Flying Scales - Story of a family of Ospreys
Very early on I made a decision that I wanted to understand a few birds rather than know a little about a lot. In my area, the three birds I loved were the Little Egrets, Spoonbills, and the Osprey. This focus stayed with me till the last photo taken. Any other photo of any other bird came about due to the fact they were in the area of these three birds.
I was blessed that we had eight nesting pairs of Ospreys within a 30 minute drive of where I lived, five different areas and environments, five natural nests and three nesting in placed poles. (They had cut down their trees for developments but we got the developers to put up poles, best outcome.)
So I had a great choice of subjects. I had my favorite pair I called Mr & Mrs Smith. Natural nest in a massive dead tree. Once belonged to a pair of Sea Eagles but someone shot them with a cross bow 15 years ago and the Ospreys took it over. He would eat some times on the Fly, as he ran the gauntlet of all the other birds that wanted his fish.
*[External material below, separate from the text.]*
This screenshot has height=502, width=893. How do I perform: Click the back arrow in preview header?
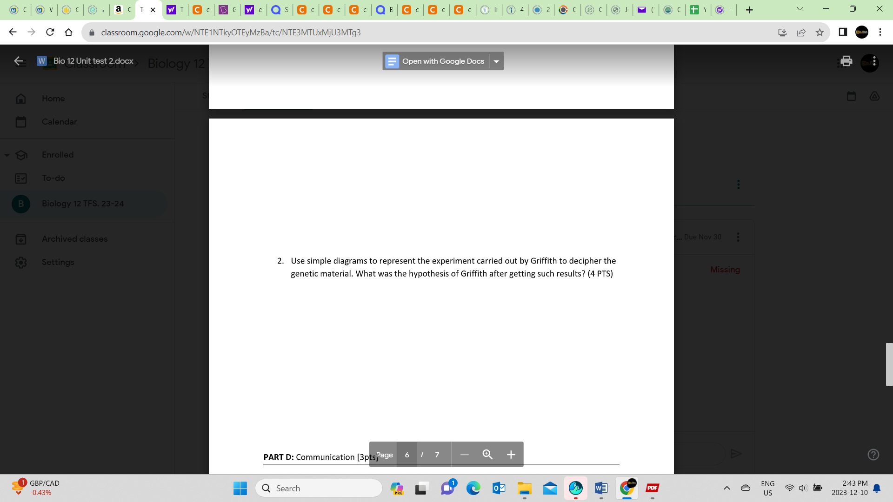pyautogui.click(x=19, y=61)
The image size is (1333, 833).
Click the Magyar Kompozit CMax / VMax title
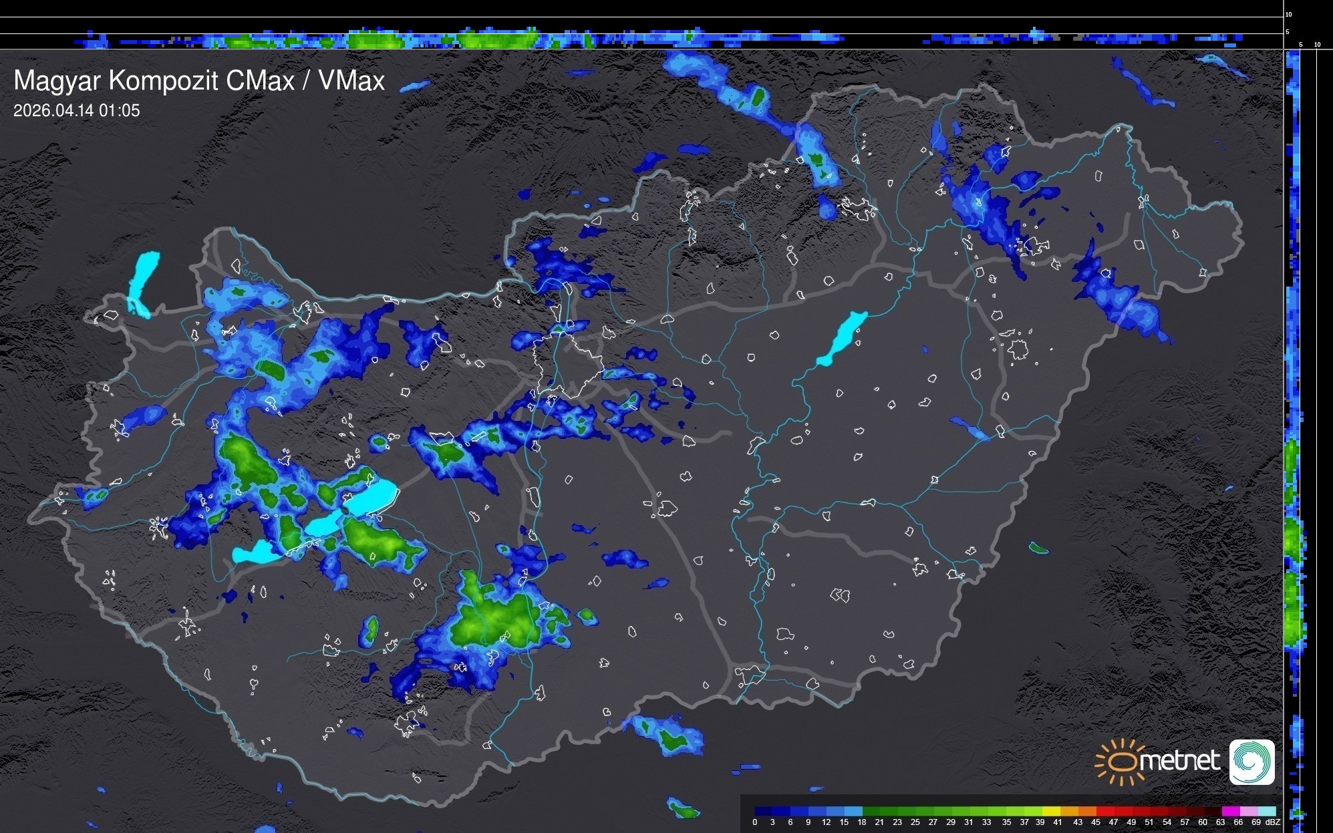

In the picture, you can see the scales flying of and it looks like part of the fish gill stuck in his beak.
It was beside a gravel road 80 meters from the river, had the easiest access of all the nests, good and a bad thing, but the couple of locals who lived near by loved them and if any one came down their dead-end road they knew. In the end we put up a letter box, we asked the shire to consider renaming the Road to Osprey Road and they did. We turned them into a asset, I suppose, but they so helped to build awareness and brought thousands of people to see and want to help, not what you really want but it did bring a community together. School kids came to watch them, wrote 'em letters.
This [picture] is Mr Smith. He was a great hunter: Eight fish a day. During fledging, and for three years, I was able to be around them and capture their life. I did this with little Dave and Deb and Sam Spoonbill and his missus. Spend an hour here, hour each with the others, mix the days - sometimes you spent a whole day because things were happening. It was an amazing time, one I truly miss.
One day during year three, Mr Smith did not come back. I searched for days, found him drowned downriver. He had a mullet that was four times bigger than the normal ones he caught, and he could not lift it out of the water. Was like losing a best mate. I was buggered, just cried for days.
Three days later, I was on the freeway going to Perth. Their nest was a mile north, and Mrs Smith was on the left rail, just sitting there. Never seen them on the rails of the freeway bridge before. On the way back I found her flat on the road. I stopped and picked her up and went and buried her with Mr Smith. She had kicked the chicks out of the nest - she could not leave them to get tucker as they were too small - and they were at the bottom of the tree. Buried them with mum and dad. After that day I was buggered for a month, never went back to the tree 'til a year ago. Couple years later a big storm knocked the top of the tree off and the nest came down. Apart from stories, my and anyone else's images, no-one would know of their existence. These two birds that changed and affected so many lives would be a bit like, “Did the tree make a noise when it fell down in the forest? Only if someone was there to hear it."
So every photo we take is a record of what is, was, and was once. We have no idea how important they might be one day. Every photo is unique, an individual and a totally different perspective of a split second in time. Each and everyone of us is a keeper of that moment, looking at it like that. Just makes it a whole different ball game. We are the keepers of history!! Well that’s how I see it.